An AnonymousProxy service allows for greater privacy on the internet, and is marketed chiefly at the more rabid species of CryptoNaut. All users of an anonymous proxy service share the same IP address (or address range).
While they allow for PlausibleDeniability, they typically fall to law enforcement in due course. In many countries such services are now required to keep logs and make them available to police. Even for the short lived anonymous proxies, governments that want to attack the use of anonymous proxies can simply create a PhonyFlood of HoneyPots (e.g. [1]). That is, just like the war on drugs, if the government is the main supplier, the government has a good chance of finding the users.
Many sites (including WikiPedia) block all anonymous proxy services as they discover about them, since anonymous proxies are often used in EditWars.

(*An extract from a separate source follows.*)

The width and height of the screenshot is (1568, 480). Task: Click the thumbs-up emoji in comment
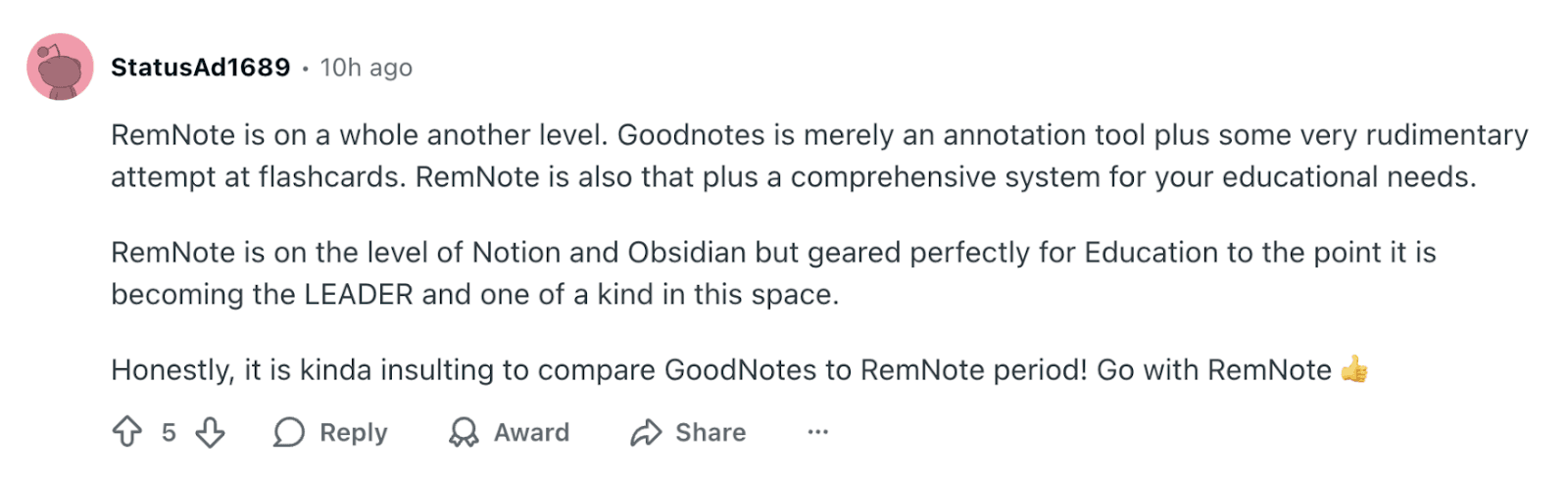1354,369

Anonymous proxies break down into a wider taxonomy, that can be described by how a few key HTTP header fields are munged. Note they cannot be reliably detected based on headers, as you will see.
Transparent Proxies.
Transparent proxies are simply proxies that do not hide the originator's address. Legitimate ones exist simply to help people speed up their Internet connections or to skirt firewalls and filters. An OpenProxy, however, may be a compromised machine.
Anonymous proxies.
These proxies announce loudly that they are hiding the user's address, perhaps because they are poorly designed, or perhaps as a form of CivilDisobedience? to inform webservers that people will not stand to have their privacy invaded. They simply replace your IP with their own. They identify themselves clearly by claiming they are a proxy acting on their own behalf (i.e. supplying their own IP).
Distorting proxies.
Again, these proxies make it clear that they are proxies, but they pretend to be transparent proxies by supplying an IP other than their own. These are rather insidious because they are difficult to distinguish from transparent proxies.
High anonymity proxies
These proxies pretend to be a person by making a separate connection with its own HTTP headers, without supplying proxy headers. These are perhaps the easiest to write for simple applications, as it just requires channeling data from one connection to another. They are also not detectable from headers.
Web-based proxy.
Aside from an OpenProxy, many commercial providers offer anonymizing services through CGI-based forms. While any of the above types of proxies can be channeled through CGI, it serves to mention CGI-based proxies separately since they are frequently used by novice attackers and vandals. These commercial proxies are easy to use since they require little technical knowledge except for the fact that they exist and the ability to use Google to find them, and similarly it is easy to ban them since there are so few. A naive list of regexes for popular CGI-based proxies is available from the local BanList. Unfortunately, it is harder to automatically detect non-commercial "underground" CGI proxies. Unlike an OpenProxy they do not have an simple and standard MachineInterface to access them.